Stored data entries:
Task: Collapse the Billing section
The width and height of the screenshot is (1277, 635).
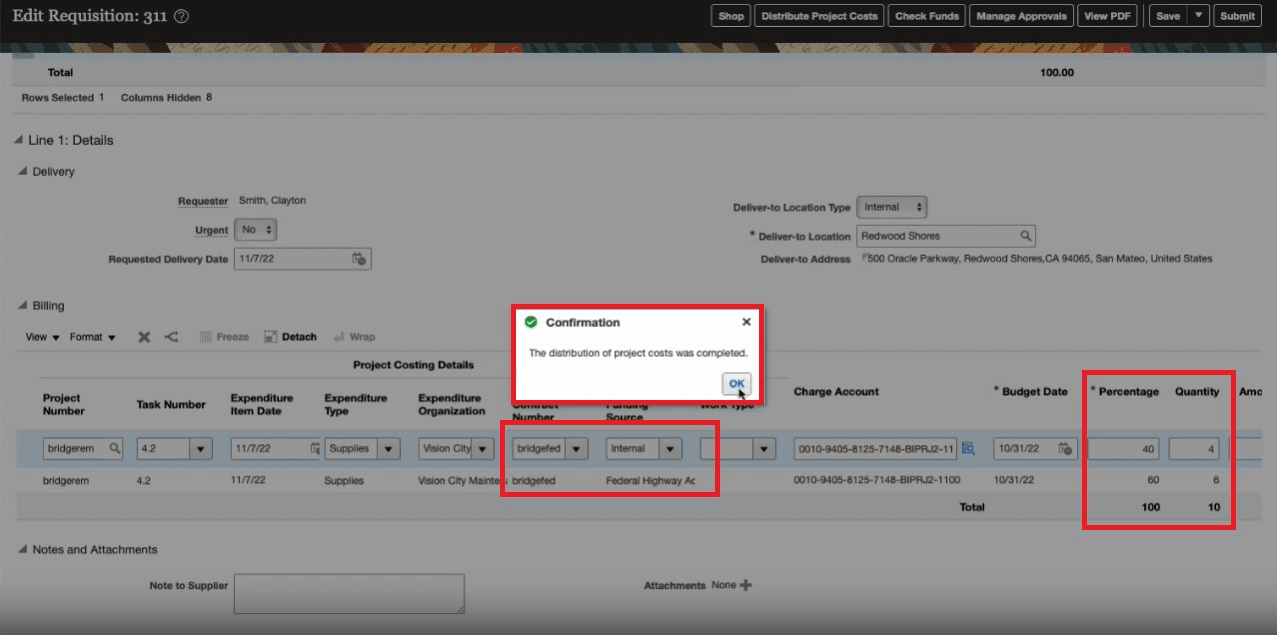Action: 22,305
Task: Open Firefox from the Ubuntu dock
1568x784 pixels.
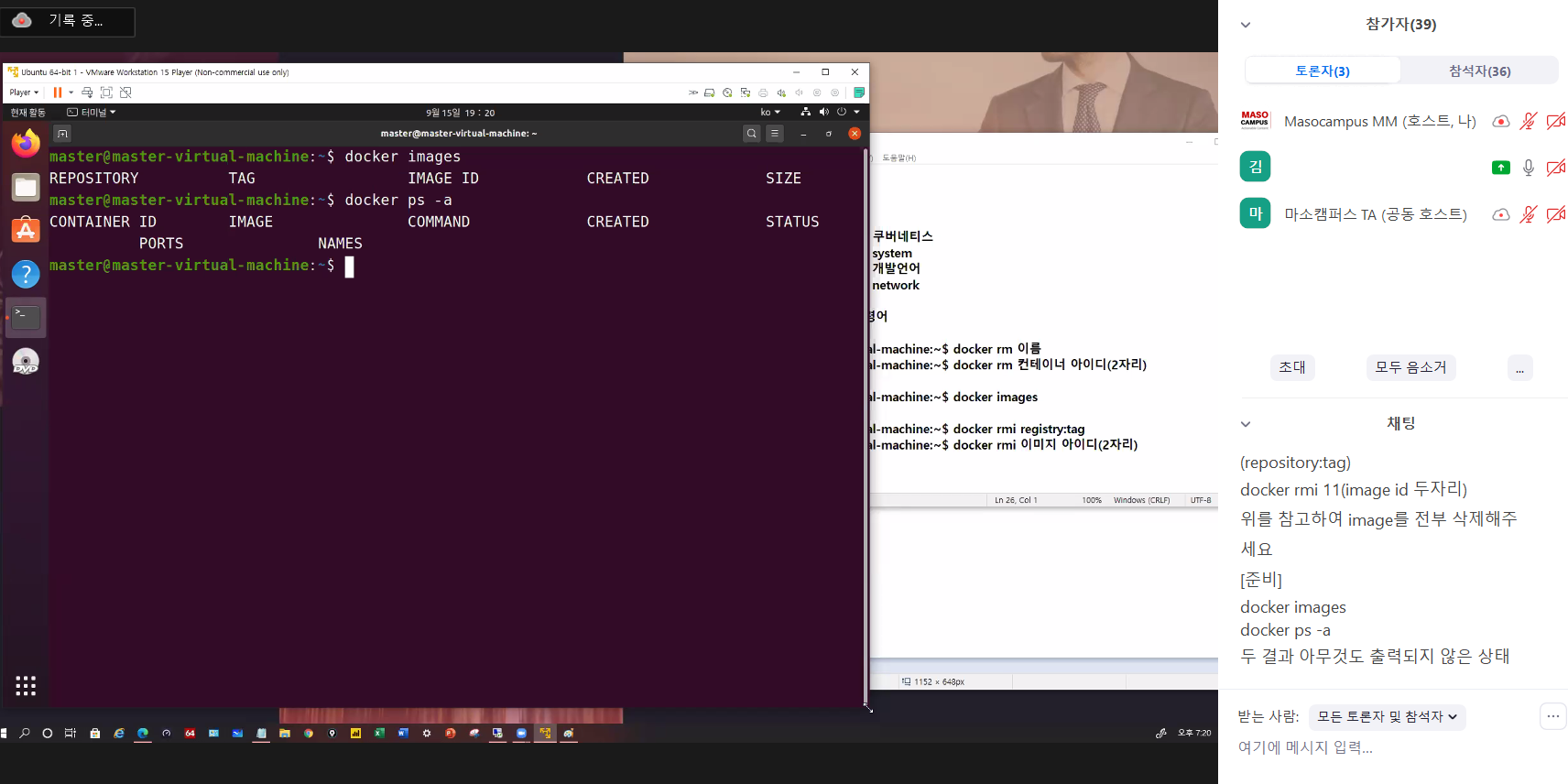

Your assignment: The records above should be written out exactly, and the images dropped.

Solution to this exercise:
Task: Collapse the Billing section
The width and height of the screenshot is (1277, 635).
Action: 22,305
Task: Open Firefox from the Ubuntu dock
1568x784 pixels.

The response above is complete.